** BEGIN DATA SUPPLIED **

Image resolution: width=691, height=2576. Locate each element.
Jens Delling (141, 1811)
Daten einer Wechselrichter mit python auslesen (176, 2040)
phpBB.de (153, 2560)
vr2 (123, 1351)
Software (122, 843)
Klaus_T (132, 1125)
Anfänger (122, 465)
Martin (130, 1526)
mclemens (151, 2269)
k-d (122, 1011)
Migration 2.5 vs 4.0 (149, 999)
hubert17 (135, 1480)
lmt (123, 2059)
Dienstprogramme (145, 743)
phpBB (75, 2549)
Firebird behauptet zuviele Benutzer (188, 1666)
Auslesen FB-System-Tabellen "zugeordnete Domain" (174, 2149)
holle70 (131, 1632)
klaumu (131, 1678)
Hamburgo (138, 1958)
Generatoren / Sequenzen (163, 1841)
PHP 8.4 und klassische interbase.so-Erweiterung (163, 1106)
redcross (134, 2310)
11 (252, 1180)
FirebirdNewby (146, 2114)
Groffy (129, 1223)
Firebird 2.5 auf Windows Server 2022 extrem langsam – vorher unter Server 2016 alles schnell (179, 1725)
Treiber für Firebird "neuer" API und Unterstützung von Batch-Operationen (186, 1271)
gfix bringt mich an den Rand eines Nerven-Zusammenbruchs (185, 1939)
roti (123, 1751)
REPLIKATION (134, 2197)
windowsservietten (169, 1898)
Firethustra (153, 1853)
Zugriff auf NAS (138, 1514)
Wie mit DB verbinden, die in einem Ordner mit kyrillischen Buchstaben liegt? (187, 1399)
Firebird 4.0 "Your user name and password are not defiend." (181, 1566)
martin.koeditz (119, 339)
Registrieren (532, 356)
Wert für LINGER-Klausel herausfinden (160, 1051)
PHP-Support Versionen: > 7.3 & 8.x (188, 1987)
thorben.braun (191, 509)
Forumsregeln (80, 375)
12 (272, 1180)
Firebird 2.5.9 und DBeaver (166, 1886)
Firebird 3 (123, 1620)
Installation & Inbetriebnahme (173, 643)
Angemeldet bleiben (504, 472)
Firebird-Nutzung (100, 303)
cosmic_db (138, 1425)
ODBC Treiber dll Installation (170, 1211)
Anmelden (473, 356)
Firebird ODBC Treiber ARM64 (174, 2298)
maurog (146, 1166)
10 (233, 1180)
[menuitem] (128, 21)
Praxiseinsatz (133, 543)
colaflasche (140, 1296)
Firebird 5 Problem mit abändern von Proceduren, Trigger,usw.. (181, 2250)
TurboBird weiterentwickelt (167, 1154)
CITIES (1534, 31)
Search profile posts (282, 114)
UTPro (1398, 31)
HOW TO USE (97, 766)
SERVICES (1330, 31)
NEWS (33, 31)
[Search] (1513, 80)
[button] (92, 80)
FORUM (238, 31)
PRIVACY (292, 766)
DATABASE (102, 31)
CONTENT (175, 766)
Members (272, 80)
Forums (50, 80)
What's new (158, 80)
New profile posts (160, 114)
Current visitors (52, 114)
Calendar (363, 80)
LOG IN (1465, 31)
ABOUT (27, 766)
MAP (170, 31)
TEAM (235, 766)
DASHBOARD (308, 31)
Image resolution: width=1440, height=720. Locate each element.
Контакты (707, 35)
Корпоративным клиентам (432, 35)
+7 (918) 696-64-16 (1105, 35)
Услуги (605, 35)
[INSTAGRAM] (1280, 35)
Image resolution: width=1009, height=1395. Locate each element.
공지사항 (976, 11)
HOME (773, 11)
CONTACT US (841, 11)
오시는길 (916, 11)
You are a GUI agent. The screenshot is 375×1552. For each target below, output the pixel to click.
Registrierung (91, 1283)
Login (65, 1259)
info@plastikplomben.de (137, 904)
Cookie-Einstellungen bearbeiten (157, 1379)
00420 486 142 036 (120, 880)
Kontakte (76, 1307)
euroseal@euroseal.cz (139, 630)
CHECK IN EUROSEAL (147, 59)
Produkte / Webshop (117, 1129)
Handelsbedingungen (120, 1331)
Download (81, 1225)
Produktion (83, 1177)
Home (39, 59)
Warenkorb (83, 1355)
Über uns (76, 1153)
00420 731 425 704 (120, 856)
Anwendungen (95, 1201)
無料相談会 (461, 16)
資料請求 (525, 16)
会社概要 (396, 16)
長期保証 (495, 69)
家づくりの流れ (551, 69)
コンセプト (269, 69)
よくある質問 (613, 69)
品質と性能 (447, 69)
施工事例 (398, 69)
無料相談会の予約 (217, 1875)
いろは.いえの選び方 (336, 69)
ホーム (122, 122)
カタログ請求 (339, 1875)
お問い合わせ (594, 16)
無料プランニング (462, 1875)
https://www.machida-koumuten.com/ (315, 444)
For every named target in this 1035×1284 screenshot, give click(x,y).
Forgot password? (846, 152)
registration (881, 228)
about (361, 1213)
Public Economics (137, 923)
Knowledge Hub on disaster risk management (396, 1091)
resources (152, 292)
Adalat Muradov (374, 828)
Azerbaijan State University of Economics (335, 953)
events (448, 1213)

** END DATA SUPPLIED **

- _EXERCISE TASK_
Transcribe every record above verbatim, line for line.

- _THE RESPONSE_
Image resolution: width=691, height=2576. Locate each element.
Jens Delling (141, 1811)
Daten einer Wechselrichter mit python auslesen (176, 2040)
phpBB.de (153, 2560)
vr2 (123, 1351)
Software (122, 843)
Klaus_T (132, 1125)
Anfänger (122, 465)
Martin (130, 1526)
mclemens (151, 2269)
k-d (122, 1011)
Migration 2.5 vs 4.0 (149, 999)
hubert17 (135, 1480)
lmt (123, 2059)
Dienstprogramme (145, 743)
phpBB (75, 2549)
Firebird behauptet zuviele Benutzer (188, 1666)
Auslesen FB-System-Tabellen "zugeordnete Domain" (174, 2149)
holle70 (131, 1632)
klaumu (131, 1678)
Hamburgo (138, 1958)
Generatoren / Sequenzen (163, 1841)
PHP 8.4 und klassische interbase.so-Erweiterung (163, 1106)
redcross (134, 2310)
11 (252, 1180)
FirebirdNewby (146, 2114)
Groffy (129, 1223)
Firebird 2.5 auf Windows Server 2022 extrem langsam – vorher unter Server 2016 alles schnell (179, 1725)
Treiber für Firebird "neuer" API und Unterstützung von Batch-Operationen (186, 1271)
gfix bringt mich an den Rand eines Nerven-Zusammenbruchs (185, 1939)
roti (123, 1751)
REPLIKATION (134, 2197)
windowsservietten (169, 1898)
Firethustra (153, 1853)
Zugriff auf NAS (138, 1514)
Wie mit DB verbinden, die in einem Ordner mit kyrillischen Buchstaben liegt? (187, 1399)
Firebird 4.0 "Your user name and password are not defiend." (181, 1566)
martin.koeditz (119, 339)
Registrieren (532, 356)
Wert für LINGER-Klausel herausfinden (160, 1051)
PHP-Support Versionen: > 7.3 & 8.x (188, 1987)
thorben.braun (191, 509)
Forumsregeln (80, 375)
12 (272, 1180)
Firebird 2.5.9 und DBeaver (166, 1886)
Firebird 3 (123, 1620)
Installation & Inbetriebnahme (173, 643)
Angemeldet bleiben (504, 472)
Firebird-Nutzung (100, 303)
cosmic_db (138, 1425)
ODBC Treiber dll Installation (170, 1211)
Anmelden (473, 356)
Firebird ODBC Treiber ARM64 (174, 2298)
maurog (146, 1166)
10 (233, 1180)
[menuitem] (128, 21)
Praxiseinsatz (133, 543)
colaflasche (140, 1296)
Firebird 5 Problem mit abändern von Proceduren, Trigger,usw.. (181, 2250)
TurboBird weiterentwickelt (167, 1154)
CITIES (1534, 31)
Search profile posts (282, 114)
UTPro (1398, 31)
HOW TO USE (97, 766)
SERVICES (1330, 31)
NEWS (33, 31)
[Search] (1513, 80)
[button] (92, 80)
FORUM (238, 31)
PRIVACY (292, 766)
DATABASE (102, 31)
CONTENT (175, 766)
Members (272, 80)
Forums (50, 80)
What's new (158, 80)
New profile posts (160, 114)
Current visitors (52, 114)
Calendar (363, 80)
LOG IN (1465, 31)
ABOUT (27, 766)
MAP (170, 31)
TEAM (235, 766)
DASHBOARD (308, 31)
Image resolution: width=1440, height=720. Locate each element.
Контакты (707, 35)
Корпоративным клиентам (432, 35)
+7 (918) 696-64-16 (1105, 35)
Услуги (605, 35)
[INSTAGRAM] (1280, 35)
Image resolution: width=1009, height=1395. Locate each element.
공지사항 (976, 11)
HOME (773, 11)
CONTACT US (841, 11)
오시는길 (916, 11)
You are a GUI agent. The screenshot is 375×1552. For each target below, output the pixel to click.
Registrierung (91, 1283)
Login (65, 1259)
info@plastikplomben.de (137, 904)
Cookie-Einstellungen bearbeiten (157, 1379)
00420 486 142 036 (120, 880)
Kontakte (76, 1307)
euroseal@euroseal.cz (139, 630)
CHECK IN EUROSEAL (147, 59)
Produkte / Webshop (117, 1129)
Handelsbedingungen (120, 1331)
Download (81, 1225)
Produktion (83, 1177)
Home (39, 59)
Warenkorb (83, 1355)
Über uns (76, 1153)
00420 731 425 704 (120, 856)
Anwendungen (95, 1201)
無料相談会 (461, 16)
資料請求 (525, 16)
会社概要 (396, 16)
長期保証 (495, 69)
家づくりの流れ (551, 69)
コンセプト (269, 69)
よくある質問 (613, 69)
品質と性能 (447, 69)
施工事例 (398, 69)
無料相談会の予約 (217, 1875)
いろは.いえの選び方 (336, 69)
ホーム (122, 122)
カタログ請求 (339, 1875)
お問い合わせ (594, 16)
無料プランニング (462, 1875)
https://www.machida-koumuten.com/ (315, 444)
For every named target in this 1035×1284 screenshot, give click(x,y).
Forgot password? (846, 152)
registration (881, 228)
about (361, 1213)
Public Economics (137, 923)
Knowledge Hub on disaster risk management (396, 1091)
resources (152, 292)
Adalat Muradov (374, 828)
Azerbaijan State University of Economics (335, 953)
events (448, 1213)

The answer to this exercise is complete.